Work required: Rewrite the lines below as a JSON list of strings, with one string for each line and no blank lines.

* Start Information shown *

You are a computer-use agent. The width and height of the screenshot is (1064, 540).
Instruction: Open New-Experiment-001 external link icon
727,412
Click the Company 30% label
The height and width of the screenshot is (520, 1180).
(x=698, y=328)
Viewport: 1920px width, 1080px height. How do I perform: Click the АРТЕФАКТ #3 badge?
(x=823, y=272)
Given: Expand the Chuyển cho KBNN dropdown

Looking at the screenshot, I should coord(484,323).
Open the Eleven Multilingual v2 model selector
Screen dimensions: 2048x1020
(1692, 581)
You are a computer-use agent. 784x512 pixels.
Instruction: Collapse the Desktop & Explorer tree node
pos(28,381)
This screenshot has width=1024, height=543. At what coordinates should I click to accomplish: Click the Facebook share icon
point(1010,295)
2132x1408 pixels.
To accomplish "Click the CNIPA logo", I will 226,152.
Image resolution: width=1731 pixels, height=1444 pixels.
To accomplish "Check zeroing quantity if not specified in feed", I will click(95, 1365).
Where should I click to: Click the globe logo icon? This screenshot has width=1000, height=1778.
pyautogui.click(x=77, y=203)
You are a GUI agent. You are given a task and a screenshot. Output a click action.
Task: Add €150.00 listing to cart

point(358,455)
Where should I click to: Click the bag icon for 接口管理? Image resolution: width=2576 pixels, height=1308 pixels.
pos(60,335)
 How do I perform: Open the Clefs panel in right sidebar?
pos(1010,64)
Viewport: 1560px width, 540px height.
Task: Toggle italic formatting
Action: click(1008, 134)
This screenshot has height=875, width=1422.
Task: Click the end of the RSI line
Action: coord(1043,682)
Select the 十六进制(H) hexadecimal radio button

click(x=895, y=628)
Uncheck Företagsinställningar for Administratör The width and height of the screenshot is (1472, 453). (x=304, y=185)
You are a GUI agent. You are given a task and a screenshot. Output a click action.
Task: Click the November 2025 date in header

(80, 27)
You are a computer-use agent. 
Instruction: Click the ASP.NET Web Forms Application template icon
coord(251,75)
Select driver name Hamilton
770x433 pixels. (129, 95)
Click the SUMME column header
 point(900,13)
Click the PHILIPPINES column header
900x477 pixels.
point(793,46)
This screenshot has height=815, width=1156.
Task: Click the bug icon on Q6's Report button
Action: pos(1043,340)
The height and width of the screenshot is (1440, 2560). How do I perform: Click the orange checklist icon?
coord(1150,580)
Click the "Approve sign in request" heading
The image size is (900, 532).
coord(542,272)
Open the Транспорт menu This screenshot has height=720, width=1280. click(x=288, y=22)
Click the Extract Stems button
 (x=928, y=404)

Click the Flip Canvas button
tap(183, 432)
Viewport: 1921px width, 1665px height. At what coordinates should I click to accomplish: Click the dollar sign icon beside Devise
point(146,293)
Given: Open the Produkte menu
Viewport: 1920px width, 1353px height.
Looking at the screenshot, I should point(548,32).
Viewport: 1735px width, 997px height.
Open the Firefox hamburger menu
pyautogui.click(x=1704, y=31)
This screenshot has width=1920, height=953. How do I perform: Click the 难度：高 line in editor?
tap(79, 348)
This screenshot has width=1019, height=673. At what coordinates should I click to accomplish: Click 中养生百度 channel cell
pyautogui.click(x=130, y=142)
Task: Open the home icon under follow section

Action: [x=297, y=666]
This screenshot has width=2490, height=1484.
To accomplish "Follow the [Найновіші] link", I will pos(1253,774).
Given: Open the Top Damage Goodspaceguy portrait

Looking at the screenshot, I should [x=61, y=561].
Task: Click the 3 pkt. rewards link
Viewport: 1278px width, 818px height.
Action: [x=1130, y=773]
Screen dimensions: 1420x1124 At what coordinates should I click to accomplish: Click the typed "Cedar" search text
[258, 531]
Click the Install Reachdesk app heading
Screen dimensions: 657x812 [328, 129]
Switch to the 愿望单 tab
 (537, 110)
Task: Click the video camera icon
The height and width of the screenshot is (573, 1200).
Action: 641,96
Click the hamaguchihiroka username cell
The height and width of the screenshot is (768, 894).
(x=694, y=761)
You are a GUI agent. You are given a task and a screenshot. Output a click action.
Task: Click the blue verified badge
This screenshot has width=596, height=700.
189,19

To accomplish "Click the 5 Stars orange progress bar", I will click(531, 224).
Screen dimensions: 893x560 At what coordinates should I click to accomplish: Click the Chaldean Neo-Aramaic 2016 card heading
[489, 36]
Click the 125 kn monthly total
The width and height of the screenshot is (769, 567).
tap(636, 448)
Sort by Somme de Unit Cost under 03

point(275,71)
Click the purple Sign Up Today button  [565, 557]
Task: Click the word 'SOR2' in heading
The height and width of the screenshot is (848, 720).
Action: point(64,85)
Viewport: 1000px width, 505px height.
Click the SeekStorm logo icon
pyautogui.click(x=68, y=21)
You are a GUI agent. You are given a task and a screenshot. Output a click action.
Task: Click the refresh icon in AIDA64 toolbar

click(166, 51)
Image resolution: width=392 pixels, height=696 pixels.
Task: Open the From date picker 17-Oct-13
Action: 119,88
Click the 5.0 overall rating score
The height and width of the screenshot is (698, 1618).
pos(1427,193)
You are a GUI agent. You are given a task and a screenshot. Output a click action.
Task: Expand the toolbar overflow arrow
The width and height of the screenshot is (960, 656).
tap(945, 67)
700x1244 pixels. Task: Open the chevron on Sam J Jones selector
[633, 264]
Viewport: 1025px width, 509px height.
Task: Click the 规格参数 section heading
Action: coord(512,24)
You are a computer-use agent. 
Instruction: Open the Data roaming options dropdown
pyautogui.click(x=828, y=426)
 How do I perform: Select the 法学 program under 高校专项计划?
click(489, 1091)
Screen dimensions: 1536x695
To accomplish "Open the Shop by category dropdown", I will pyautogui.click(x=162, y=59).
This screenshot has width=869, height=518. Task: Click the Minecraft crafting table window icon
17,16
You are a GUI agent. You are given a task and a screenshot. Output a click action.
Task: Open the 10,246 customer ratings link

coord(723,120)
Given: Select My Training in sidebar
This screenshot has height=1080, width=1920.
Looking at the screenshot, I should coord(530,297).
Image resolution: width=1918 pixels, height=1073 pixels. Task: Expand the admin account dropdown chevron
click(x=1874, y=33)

* End Information shown *

Exercise response:
[
  "You are a computer-use agent. The width and height of the screenshot is (1064, 540).",
  "Instruction: Open New-Experiment-001 external link icon",
  "727,412",
  "Click the Company 30% label",
  "The height and width of the screenshot is (520, 1180).",
  "(x=698, y=328)",
  "Viewport: 1920px width, 1080px height. How do I perform: Click the АРТЕФАКТ #3 badge?",
  "(x=823, y=272)",
  "Given: Expand the Chuyển cho KBNN dropdown",
  "Looking at the screenshot, I should coord(484,323).",
  "Open the Eleven Multilingual v2 model selector",
  "Screen dimensions: 2048x1020",
  "(1692, 581)",
  "You are a computer-use agent. 784x512 pixels.",
  "Instruction: Collapse the Desktop & Explorer tree node",
  "pos(28,381)",
  "This screenshot has width=1024, height=543. At what coordinates should I click to accomplish: Click the Facebook share icon",
  "point(1010,295)",
  "2132x1408 pixels.",
  "To accomplish \"Click the CNIPA logo\", I will 226,152.",
  "Image resolution: width=1731 pixels, height=1444 pixels.",
  "To accomplish \"Check zeroing quantity if not specified in feed\", I will click(95, 1365).",
  "Where should I click to: Click the globe logo icon? This screenshot has width=1000, height=1778.",
  "pyautogui.click(x=77, y=203)",
  "You are a GUI agent. You are given a task and a screenshot. Output a click action.",
  "Task: Add €150.00 listing to cart",
  "point(358,455)",
  "Where should I click to: Click the bag icon for 接口管理? Image resolution: width=2576 pixels, height=1308 pixels.",
  "pos(60,335)",
  " How do I perform: Open the Clefs panel in right sidebar?",
  "pos(1010,64)",
  "Viewport: 1560px width, 540px height.",
  "Task: Toggle italic formatting",
  "Action: click(1008, 134)",
  "This screenshot has height=875, width=1422.",
  "Task: Click the end of the RSI line",
  "Action: coord(1043,682)",
  "Select the 十六进制(H) hexadecimal radio button",
  "click(x=895, y=628)",
  "Uncheck Företagsinställningar for Administratör The width and height of the screenshot is (1472, 453). (x=304, y=185)",
  "You are a GUI agent. You are given a task and a screenshot. Output a click action.",
  "Task: Click the November 2025 date in header",
  "(80, 27)",
  "You are a computer-use agent. ",
  "Instruction: Click the ASP.NET Web Forms Application template icon",
  "coord(251,75)",
  "Select driver name Hamilton",
  "770x433 pixels. (129, 95)",
  "Click the SUMME column header",
  " point(900,13)",
  "Click the PHILIPPINES column header",
  "900x477 pixels.",
  "point(793,46)",
  "This screenshot has height=815, width=1156.",
  "Task: Click the bug icon on Q6's Report button",
  "Action: pos(1043,340)",
  "The height and width of the screenshot is (1440, 2560). How do I perform: Click the orange checklist icon?",
  "coord(1150,580)",
  "Click the \"Approve sign in request\" heading",
  "The image size is (900, 532).",
  "coord(542,272)",
  "Open the Транспорт menu This screenshot has height=720, width=1280. click(x=288, y=22)",
  "Click the Extract Stems button",
  " (x=928, y=404)",
  "Click the Flip Canvas button",
  "tap(183, 432)",
  "Viewport: 1921px width, 1665px height. At what coordinates should I click to accomplish: Click the dollar sign icon beside Devise",
  "point(146,293)",
  "Given: Open the Produkte menu",
  "Viewport: 1920px width, 1353px height.",
  "Looking at the screenshot, I should point(548,32).",
  "Viewport: 1735px width, 997px height.",
  "Open the Firefox hamburger menu",
  "pyautogui.click(x=1704, y=31)",
  "This screenshot has width=1920, height=953. How do I perform: Click the 难度：高 line in editor?",
  "tap(79, 348)",
  "This screenshot has width=1019, height=673. At what coordinates should I click to accomplish: Click 中养生百度 channel cell",
  "pyautogui.click(x=130, y=142)",
  "Task: Open the home icon under follow section",
  "Action: [x=297, y=666]",
  "This screenshot has width=2490, height=1484.",
  "To accomplish \"Follow the [Найновіші] link\", I will pos(1253,774).",
  "Given: Open the Top Damage Goodspaceguy portrait",
  "Looking at the screenshot, I should [x=61, y=561].",
  "Task: Click the 3 pkt. rewards link",
  "Viewport: 1278px width, 818px height.",
  "Action: [x=1130, y=773]",
  "Screen dimensions: 1420x1124 At what coordinates should I click to accomplish: Click the typed \"Cedar\" search text",
  "[258, 531]",
  "Click the Install Reachdesk app heading",
  "Screen dimensions: 657x812 [328, 129]",
  "Switch to the 愿望单 tab",
  " (537, 110)",
  "Task: Click the video camera icon",
  "The height and width of the screenshot is (573, 1200).",
  "Action: 641,96",
  "Click the hamaguchihiroka username cell",
  "The height and width of the screenshot is (768, 894).",
  "(x=694, y=761)",
  "You are a GUI agent. You are given a task and a screenshot. Output a click action.",
  "Task: Click the blue verified badge",
  "This screenshot has width=596, height=700.",
  "189,19",
  "To accomplish \"Click the 5 Stars orange progress bar\", I will click(531, 224).",
  "Screen dimensions: 893x560 At what coordinates should I click to accomplish: Click the Chaldean Neo-Aramaic 2016 card heading",
  "[489, 36]",
  "Click the 125 kn monthly total",
  "The width and height of the screenshot is (769, 567).",
  "tap(636, 448)",
  "Sort by Somme de Unit Cost under 03",
  "point(275,71)",
  "Click the purple Sign Up Today button  [565, 557]",
  "Task: Click the word 'SOR2' in heading",
  "The height and width of the screenshot is (848, 720).",
  "Action: point(64,85)",
  "Viewport: 1000px width, 505px height.",
  "Click the SeekStorm logo icon",
  "pyautogui.click(x=68, y=21)",
  "You are a GUI agent. You are given a task and a screenshot. Output a click action.",
  "Task: Click the refresh icon in AIDA64 toolbar",
  "click(166, 51)",
  "Image resolution: width=392 pixels, height=696 pixels.",
  "Task: Open the From date picker 17-Oct-13",
  "Action: 119,88",
  "Click the 5.0 overall rating score",
  "The height and width of the screenshot is (698, 1618).",
  "pos(1427,193)",
  "You are a GUI agent. You are given a task and a screenshot. Output a click action.",
  "Task: Expand the toolbar overflow arrow",
  "The width and height of the screenshot is (960, 656).",
  "tap(945, 67)",
  "700x1244 pixels. Task: Open the chevron on Sam J Jones selector",
  "[633, 264]",
  "Viewport: 1025px width, 509px height.",
  "Task: Click the 规格参数 section heading",
  "Action: coord(512,24)",
  "You are a computer-use agent. ",
  "Instruction: Open the Data roaming options dropdown",
  "pyautogui.click(x=828, y=426)",
  " How do I perform: Select the 法学 program under 高校专项计划?",
  "click(489, 1091)",
  "Screen dimensions: 1536x695",
  "To accomplish \"Open the Shop by category dropdown\", I will pyautogui.click(x=162, y=59).",
  "This screenshot has width=869, height=518. Task: Click the Minecraft crafting table window icon",
  "17,16",
  "You are a GUI agent. You are given a task and a screenshot. Output a click action.",
  "Task: Open the 10,246 customer ratings link",
  "coord(723,120)",
  "Given: Select My Training in sidebar",
  "This screenshot has height=1080, width=1920.",
  "Looking at the screenshot, I should coord(530,297).",
  "Image resolution: width=1918 pixels, height=1073 pixels. Task: Expand the admin account dropdown chevron",
  "click(x=1874, y=33)"
]